Preface
May 2012, as this issue is going to print, the focus seems to have shifted on to the student movements in Montreal, replacing images from Occupy Wall Street—dislodged on the heels of its expulsion from its makeshift outpost—and images from the Arab uprisings, deprived from their initial momentum of liberation. A few months earlier, when we began contemplating this issue, we were still very much absorbed by the “human mic” sessions held at Zuccotti Park and by the numerous slide shows of cliché-riddled images of the Arab uprisings accompanied by lyrical soundtracks, repeating from one country to another to the point of ad absurdum. All of this seemed to be taking on another meaning entirely: what was previously recognized as “political art” (and its by-products) was being re-interpreted within this context, where it seemed that each individual participant had the ability to be more or less consciously involved in the new apparatuses of communication, experimenting with new organizations, new languages and news forms.
This issue of May begins by focusing on the visual and performative aspects that have emerged from the recent protest movements by taking a closer look at both the uses of new technologies of communication (smart phones, social media, etc.) and on other less technologically sophisticated means of image production and organization in political protests (signs, flyers, etc). However, the purpose was not only to observe the emergence of such practices in the public sphere, as was the case with the mainstream press, but to also examine the various strategies of these movements in terms of language use, confronting them with other historical events and by observing some of the new forms of protest through more subjective modes of documentation and writing.

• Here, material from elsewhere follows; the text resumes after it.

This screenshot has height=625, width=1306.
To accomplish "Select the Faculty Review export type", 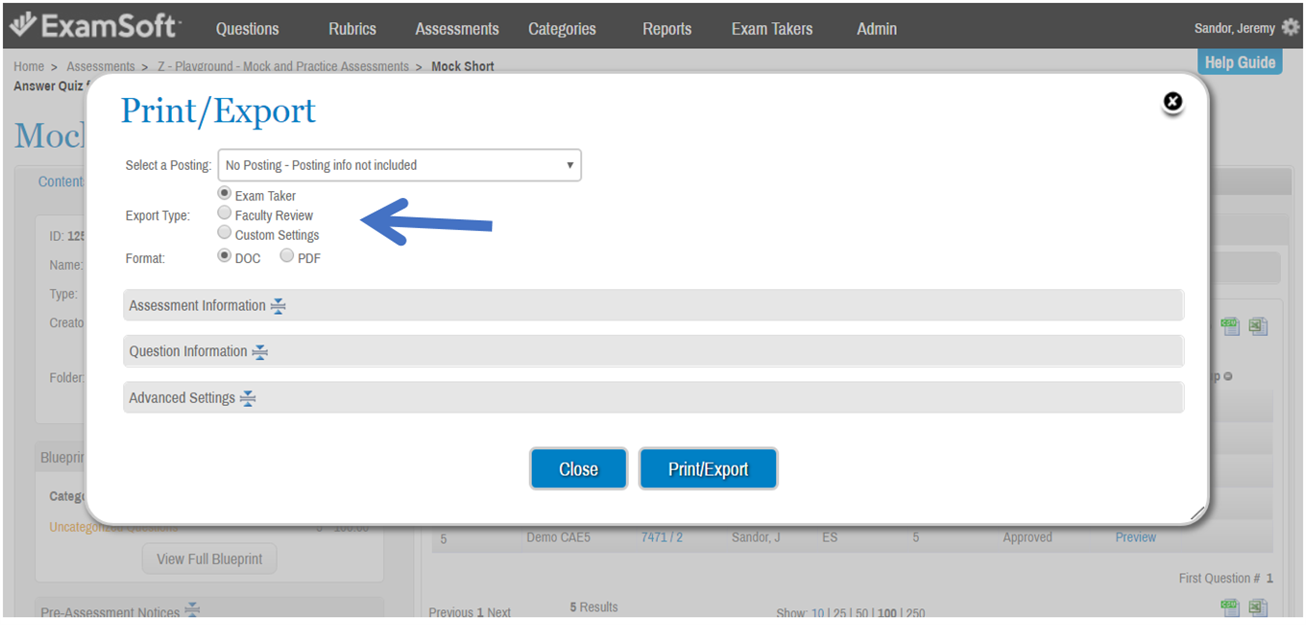I will [x=225, y=213].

The “languages” of these uprisings are new, in so far as they are inscribed within the social communication networks-whether alternative or part of the more dominant cultural and political economy-their “openness” being then purposely misused. These “languages” are also new in so far as they have produced, and are producing, new visual strategies which attempt to account for the varying trajectories of the movements, propagating and extending them. In a way, almost writing a history of the present on the fly. In their irremediable reference to the defence of freedom through the use of the social networks, which are especially present within the Anonymous movement, as its members have been more or less indirectly involved in the aforementioned events. Their strategies are based on the disappearance of the figure of the author and that of the hero to leave room for some decentralized, flexible and elusive form of intervention. The forms of protest of these recent movements have in a sense been transplanted to the battle grounds of information, references and language, they challenge established models of politics and rhetorics, and their means of circulation. Coming from the other side of the Atlantic or the Mediterranean, these forms and their contestation also seem addressed to us.